Line $$L_1$$ of slope 2 and line $$L_2$$ of slope $$\dfrac{1}{2}$$ intersect at the origin O. In the first quadrant, $$P_1, P_2, \ldots P_{12}$$ are 12 points on line $$L_1$$ and $$Q_1, Q_2, \ldots Q_9$$ are 9 points on line $$L_2$$. Then the total number of triangles, that can be formed having vertices at three of the 22 points O, $$P_1, P_2, \ldots P_{12}$$, $$Q_1, Q_2, \ldots Q_9$$, is:

We have a total of 22 points:
  • the origin $$O$$,
  • $$12$$ points $$P_1, P_2,\,\ldots,\,P_{12}$$ on the line $$L_1$$ (slope $$2$$),
  • $$9$$ points $$Q_1, Q_2,\,\ldots,\,Q_{9}$$ on the line $$L_2$$ (slope $$\tfrac12$$).

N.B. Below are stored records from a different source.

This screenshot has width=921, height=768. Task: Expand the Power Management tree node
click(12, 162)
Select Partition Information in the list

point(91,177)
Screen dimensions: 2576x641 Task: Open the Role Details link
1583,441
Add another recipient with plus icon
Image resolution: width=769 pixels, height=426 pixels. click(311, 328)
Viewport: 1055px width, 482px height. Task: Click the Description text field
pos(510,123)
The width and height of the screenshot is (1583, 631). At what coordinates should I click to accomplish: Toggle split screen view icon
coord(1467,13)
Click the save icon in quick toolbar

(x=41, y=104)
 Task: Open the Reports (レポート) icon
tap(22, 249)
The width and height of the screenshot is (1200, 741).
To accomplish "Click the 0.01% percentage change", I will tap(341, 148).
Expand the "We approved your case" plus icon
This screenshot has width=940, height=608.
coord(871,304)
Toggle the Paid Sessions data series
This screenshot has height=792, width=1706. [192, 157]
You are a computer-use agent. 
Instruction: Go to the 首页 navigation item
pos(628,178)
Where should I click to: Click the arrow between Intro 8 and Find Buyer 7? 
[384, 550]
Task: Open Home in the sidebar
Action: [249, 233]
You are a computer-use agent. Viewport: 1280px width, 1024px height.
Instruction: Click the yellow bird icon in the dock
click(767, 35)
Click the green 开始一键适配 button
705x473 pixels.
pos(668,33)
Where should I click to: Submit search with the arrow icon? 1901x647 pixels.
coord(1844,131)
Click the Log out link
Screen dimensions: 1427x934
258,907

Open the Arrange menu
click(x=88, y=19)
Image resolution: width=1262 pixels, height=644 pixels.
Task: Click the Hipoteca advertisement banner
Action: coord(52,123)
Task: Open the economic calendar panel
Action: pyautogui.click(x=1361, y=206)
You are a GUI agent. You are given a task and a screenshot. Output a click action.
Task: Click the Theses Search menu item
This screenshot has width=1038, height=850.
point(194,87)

A triangle can be formed by any three non-collinear points. Hence

Total number of triangles
$$=\;\bigl(\text{all possible triples of points}\bigr)\;-\;\bigl(\text{collinear triples}\bigr).$$

Step 1: Count all possible triples of points
There are $$22$$ points in all, so the number of ways to choose any three of them is
$$\binom{22}{3} \;=\; \frac{22 \times 21 \times 20}{6} \;=\; 1540.$$

Step 2: Subtract triples that are collinear

• Triples on line $$L_1$$: Along $$L_1$$ we have the origin $$O$$ plus the 12 points $$P_i$$, altogether $$13$$ collinear points. The number of triples drawn entirely from these $$13$$ points is
$$\binom{13}{3} \;=\; \frac{13 \times 12 \times 11}{6} \;=\; 286.$$

• Triples on line $$L_2$$: Along $$L_2$$ we have the origin $$O$$ plus the 9 points $$Q_j$$, altogether $$10$$ collinear points. The number of triples drawn entirely from these $$10$$ points is
$$\binom{10}{3} \;=\; \frac{10 \times 9 \times 8}{6} \;=\; 120.$$

Step 3: Adjust for any overlap
A triple can lie on both $$L_1$$ and $$L_2$$ only if all three of its points are common to the two lines. The only common point of $$L_1$$ and $$L_2$$ is the origin $$O$$, so no triple is counted in both collinear groups. Therefore, no further adjustment is required.

Step 4: Final count of triangles
$$\begin{aligned} \text{Number of triangles} &= 1540 \;-\; 286 \;-\; 120 \\ &= 1134. \end{aligned}$$

Hence, the total number of distinct triangles that can be formed is $$1134$$, which corresponds to Option B.